**THE TASK**
Your task is to show every line in the listing below that includes "selector".

**DATA FOR ANALYSIS**
========================
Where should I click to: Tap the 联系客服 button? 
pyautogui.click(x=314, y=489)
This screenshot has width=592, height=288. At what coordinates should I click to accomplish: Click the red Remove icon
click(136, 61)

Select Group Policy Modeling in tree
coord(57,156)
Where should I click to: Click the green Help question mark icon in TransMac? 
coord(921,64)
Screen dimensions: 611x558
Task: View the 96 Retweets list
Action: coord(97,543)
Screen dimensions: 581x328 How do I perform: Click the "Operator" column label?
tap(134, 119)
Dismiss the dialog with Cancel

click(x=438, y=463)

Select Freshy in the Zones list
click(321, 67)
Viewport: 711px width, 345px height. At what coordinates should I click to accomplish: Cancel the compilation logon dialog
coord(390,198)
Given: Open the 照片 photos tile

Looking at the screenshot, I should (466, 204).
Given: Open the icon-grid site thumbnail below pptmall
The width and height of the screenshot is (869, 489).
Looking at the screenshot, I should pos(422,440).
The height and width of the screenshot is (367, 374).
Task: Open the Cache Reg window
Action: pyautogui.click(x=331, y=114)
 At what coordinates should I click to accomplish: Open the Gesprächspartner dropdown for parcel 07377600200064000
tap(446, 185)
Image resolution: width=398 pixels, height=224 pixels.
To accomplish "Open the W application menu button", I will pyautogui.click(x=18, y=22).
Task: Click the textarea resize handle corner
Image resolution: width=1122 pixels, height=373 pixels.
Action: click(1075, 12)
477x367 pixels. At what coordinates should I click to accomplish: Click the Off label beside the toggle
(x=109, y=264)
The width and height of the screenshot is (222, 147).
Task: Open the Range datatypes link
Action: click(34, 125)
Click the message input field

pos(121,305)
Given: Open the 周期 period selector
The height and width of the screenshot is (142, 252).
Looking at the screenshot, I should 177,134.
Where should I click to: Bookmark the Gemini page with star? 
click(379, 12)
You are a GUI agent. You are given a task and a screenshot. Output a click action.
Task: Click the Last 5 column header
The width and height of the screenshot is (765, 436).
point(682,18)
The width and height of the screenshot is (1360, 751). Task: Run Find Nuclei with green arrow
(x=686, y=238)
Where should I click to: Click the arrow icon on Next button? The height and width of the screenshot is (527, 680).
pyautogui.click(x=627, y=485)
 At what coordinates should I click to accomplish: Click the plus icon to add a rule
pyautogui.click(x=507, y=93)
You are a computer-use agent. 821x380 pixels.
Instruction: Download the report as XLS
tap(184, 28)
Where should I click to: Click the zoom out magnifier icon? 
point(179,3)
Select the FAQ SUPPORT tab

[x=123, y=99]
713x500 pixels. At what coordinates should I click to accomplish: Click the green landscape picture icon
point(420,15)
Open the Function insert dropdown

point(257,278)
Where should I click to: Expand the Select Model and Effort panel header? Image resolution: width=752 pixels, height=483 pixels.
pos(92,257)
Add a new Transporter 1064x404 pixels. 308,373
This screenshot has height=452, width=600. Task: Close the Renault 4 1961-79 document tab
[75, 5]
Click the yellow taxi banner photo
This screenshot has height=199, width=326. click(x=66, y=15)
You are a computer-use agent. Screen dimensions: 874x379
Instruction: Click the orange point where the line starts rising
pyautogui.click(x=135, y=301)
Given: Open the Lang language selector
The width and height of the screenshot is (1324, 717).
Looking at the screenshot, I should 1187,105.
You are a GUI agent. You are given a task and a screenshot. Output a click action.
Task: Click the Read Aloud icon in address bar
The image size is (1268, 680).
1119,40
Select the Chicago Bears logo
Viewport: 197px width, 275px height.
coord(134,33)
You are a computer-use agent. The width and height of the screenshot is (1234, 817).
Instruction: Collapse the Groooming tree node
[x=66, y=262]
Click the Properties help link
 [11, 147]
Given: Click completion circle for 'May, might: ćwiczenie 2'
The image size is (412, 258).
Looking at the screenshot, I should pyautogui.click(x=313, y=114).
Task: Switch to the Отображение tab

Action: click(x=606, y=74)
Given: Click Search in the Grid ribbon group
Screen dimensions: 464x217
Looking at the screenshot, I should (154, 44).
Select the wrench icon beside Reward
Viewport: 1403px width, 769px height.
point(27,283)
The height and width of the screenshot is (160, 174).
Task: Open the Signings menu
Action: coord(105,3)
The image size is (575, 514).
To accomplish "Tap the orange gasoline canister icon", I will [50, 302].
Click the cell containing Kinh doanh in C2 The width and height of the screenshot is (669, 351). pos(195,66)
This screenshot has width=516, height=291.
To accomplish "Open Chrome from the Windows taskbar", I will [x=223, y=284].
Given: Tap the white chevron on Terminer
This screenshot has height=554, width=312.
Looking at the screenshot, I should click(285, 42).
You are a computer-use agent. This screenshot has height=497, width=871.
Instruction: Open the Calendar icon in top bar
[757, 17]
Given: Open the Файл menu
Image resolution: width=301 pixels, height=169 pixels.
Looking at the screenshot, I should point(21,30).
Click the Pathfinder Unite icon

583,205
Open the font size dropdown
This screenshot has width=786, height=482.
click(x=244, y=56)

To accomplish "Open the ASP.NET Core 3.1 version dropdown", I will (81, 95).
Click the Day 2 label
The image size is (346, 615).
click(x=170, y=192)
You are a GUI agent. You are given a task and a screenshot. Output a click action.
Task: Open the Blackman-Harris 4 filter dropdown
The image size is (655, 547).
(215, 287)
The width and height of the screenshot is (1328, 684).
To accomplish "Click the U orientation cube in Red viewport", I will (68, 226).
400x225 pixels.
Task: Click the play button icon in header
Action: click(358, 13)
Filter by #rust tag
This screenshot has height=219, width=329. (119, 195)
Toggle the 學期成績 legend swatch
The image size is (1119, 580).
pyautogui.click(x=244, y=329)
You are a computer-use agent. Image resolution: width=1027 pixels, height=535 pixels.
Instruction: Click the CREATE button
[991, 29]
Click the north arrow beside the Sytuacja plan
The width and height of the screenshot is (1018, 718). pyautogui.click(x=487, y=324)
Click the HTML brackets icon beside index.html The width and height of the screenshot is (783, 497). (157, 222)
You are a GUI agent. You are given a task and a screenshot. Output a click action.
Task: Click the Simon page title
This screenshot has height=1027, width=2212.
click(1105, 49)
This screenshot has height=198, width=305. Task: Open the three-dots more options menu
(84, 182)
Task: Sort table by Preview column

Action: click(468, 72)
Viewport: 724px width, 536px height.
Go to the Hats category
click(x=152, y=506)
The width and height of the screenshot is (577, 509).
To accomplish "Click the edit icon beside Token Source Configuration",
========================
**ANSWER**
Given: Open the 周期 period selector
Given: Open the Lang language selector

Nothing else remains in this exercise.